Du  14/06/23  au  13/07/23 



Bien que le cinéma soit né muet, le spectacle cinématographique n’en était pas moins musical. Dans les fêtes foraines, la musique attire le chaland, musiciens et bonimenteurs rythment le spectacle, les numéros de music-hall cèdent un peu de place aux projections, des sonorisations sur disques ou cylindres sont expérimentées, et la musique, sous la forme du simple piano ou d’un orchestre, entre de plain-pied dans la salle de cinéma. Elle s’impose pour figurer ou réhausser les intentions dramatiques des œuvres. Elle s’harmonise aux images et restitue leur présence puisque, comme l’écrivait Siegfried Kracauer, la musique « affirme et justifie le silence au lieu d’y mettre fin ».

Si l’accompagnement musical au cinéma adapte généralement des partitions préexistantes, nombreux sont ceux qui, comme Ricciotto Canudo présumant de l’apparition d’un véritable « Drame Musical de l’Écran », se réjouissent des collaborations artistiques qui naissent entre cinéastes et compositeurs. La musique originale composée par Camille Saint-Saëns pour L’Assassinat du duc de Guise d’André Calmettes et Charles Le Bargy en 1908 en est un des premiers exemples marquants.

• [Consigne]
Répondez aux questions suivantes à partir du texte sur la musique du cinéma muet.
1. Sur quels supports les sonorisations ont-elles été expérimentées ?
2. Qui a écrit que la musique « affirme et justifie le silence au lieu d'y mettre fin » ?
3. Qui a composé la musique originale de L'Assassinat du duc de Guise, et en quelle année ?

• [Données enregistrées]
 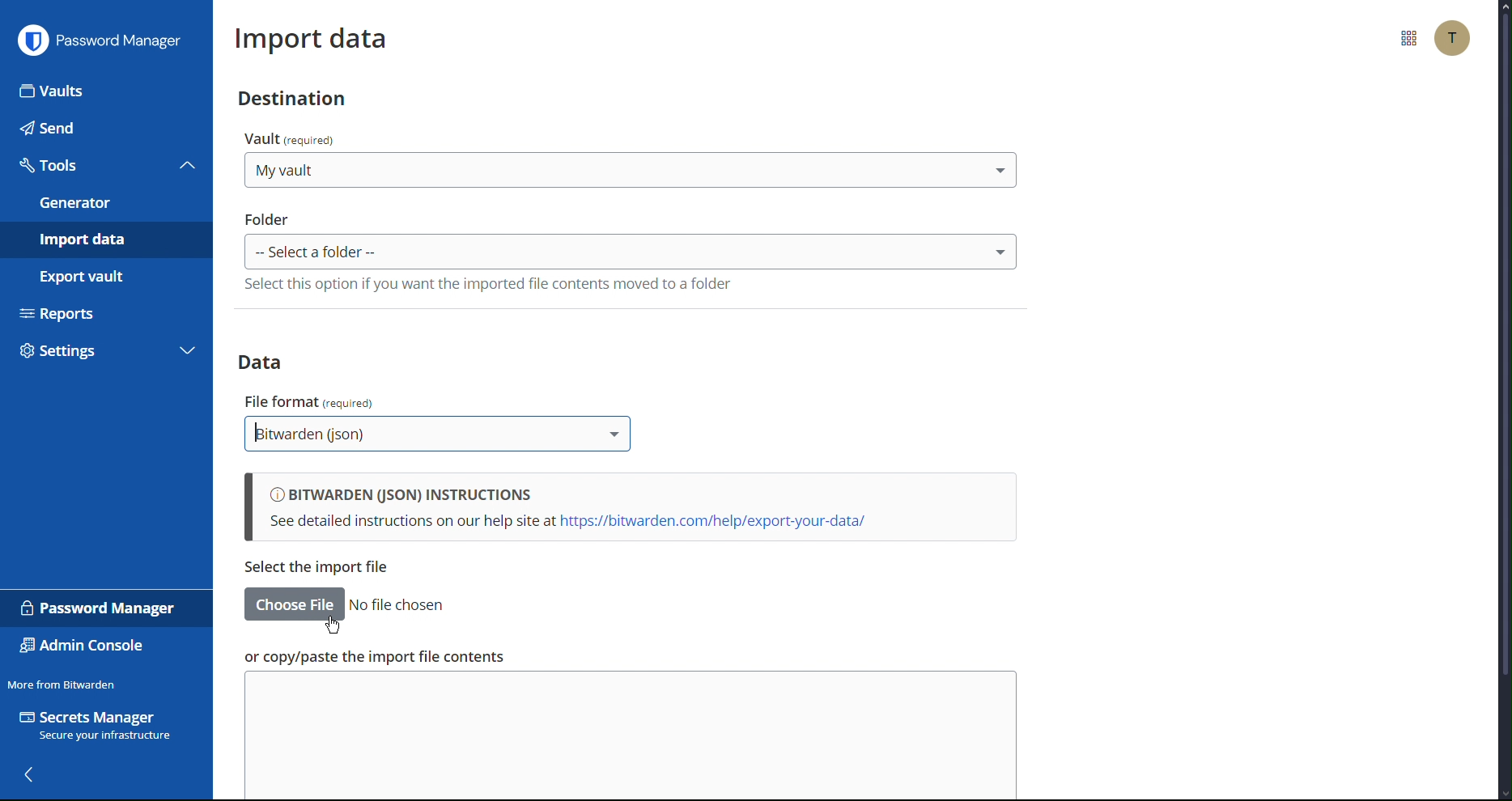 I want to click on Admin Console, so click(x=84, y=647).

• [Réponse à l'exercice]
1. Sur disques ou cylindres.
2. Siegfried Kracauer.
3. Camille Saint-Saëns, en 1908.